begin
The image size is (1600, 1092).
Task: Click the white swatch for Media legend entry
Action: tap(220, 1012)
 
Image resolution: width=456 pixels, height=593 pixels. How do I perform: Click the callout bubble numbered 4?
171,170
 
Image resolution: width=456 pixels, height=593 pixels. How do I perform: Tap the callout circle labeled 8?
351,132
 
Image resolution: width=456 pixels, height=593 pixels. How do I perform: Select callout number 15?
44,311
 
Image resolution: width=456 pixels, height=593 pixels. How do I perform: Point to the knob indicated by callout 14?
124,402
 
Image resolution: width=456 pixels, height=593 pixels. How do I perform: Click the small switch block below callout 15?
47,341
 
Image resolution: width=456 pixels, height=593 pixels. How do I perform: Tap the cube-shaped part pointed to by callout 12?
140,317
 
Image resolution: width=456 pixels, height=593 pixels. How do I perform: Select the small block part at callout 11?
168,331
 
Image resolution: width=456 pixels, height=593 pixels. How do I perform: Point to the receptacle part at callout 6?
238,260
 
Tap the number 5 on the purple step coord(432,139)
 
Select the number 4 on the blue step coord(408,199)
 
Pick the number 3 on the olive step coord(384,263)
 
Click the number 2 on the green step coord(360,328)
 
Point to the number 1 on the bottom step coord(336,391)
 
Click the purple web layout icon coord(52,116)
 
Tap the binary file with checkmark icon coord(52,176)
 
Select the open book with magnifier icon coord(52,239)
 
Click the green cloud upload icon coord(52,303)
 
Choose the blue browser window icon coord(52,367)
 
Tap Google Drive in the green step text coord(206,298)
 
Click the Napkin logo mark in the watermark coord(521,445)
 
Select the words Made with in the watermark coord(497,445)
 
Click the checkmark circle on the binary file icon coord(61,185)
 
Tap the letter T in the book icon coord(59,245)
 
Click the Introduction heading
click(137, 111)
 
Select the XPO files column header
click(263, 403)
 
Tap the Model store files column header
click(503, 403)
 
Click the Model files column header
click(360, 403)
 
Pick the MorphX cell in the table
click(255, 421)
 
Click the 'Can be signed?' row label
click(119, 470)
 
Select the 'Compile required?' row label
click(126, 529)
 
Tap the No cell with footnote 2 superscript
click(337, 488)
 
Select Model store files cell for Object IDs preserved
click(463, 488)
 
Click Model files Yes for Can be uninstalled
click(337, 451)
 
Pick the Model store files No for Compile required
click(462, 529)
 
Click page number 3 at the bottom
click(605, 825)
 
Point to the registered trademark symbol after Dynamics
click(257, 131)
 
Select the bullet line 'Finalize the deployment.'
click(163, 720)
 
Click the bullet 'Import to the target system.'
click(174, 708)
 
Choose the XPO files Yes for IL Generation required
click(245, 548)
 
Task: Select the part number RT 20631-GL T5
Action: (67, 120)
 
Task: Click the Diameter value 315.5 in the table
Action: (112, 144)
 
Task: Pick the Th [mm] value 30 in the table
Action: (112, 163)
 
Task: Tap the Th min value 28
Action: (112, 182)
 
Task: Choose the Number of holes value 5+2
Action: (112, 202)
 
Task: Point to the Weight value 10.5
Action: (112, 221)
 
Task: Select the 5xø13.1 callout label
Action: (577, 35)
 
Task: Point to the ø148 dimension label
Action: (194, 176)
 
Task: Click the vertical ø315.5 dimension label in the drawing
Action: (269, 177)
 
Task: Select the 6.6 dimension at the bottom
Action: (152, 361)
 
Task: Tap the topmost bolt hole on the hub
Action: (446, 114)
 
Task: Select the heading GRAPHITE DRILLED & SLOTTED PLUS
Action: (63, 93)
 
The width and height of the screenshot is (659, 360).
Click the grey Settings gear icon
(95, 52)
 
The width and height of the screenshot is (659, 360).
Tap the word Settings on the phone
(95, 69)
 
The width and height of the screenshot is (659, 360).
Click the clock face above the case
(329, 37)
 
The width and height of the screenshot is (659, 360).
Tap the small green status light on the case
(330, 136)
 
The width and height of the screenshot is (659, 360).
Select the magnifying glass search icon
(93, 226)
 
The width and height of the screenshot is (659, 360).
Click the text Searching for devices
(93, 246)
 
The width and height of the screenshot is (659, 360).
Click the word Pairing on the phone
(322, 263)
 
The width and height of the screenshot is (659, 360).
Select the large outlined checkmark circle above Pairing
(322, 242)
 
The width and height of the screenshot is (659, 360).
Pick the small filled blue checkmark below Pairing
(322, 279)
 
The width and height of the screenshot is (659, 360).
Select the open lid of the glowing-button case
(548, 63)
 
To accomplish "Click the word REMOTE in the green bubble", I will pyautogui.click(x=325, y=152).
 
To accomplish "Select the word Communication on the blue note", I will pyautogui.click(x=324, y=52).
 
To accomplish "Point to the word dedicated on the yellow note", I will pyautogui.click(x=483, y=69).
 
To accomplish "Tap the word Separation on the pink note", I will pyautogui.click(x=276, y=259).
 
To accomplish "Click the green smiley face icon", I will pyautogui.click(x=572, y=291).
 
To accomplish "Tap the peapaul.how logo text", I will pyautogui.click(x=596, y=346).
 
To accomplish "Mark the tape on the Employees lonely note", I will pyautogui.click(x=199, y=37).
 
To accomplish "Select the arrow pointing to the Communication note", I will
end
Directions - Which lines of the entries above contain the string "Communication"? Copy each of those lines in full. Letter case counts.

Result -
To accomplish "Select the word Communication on the blue note", I will pyautogui.click(x=324, y=52).
To accomplish "Select the arrow pointing to the Communication note", I will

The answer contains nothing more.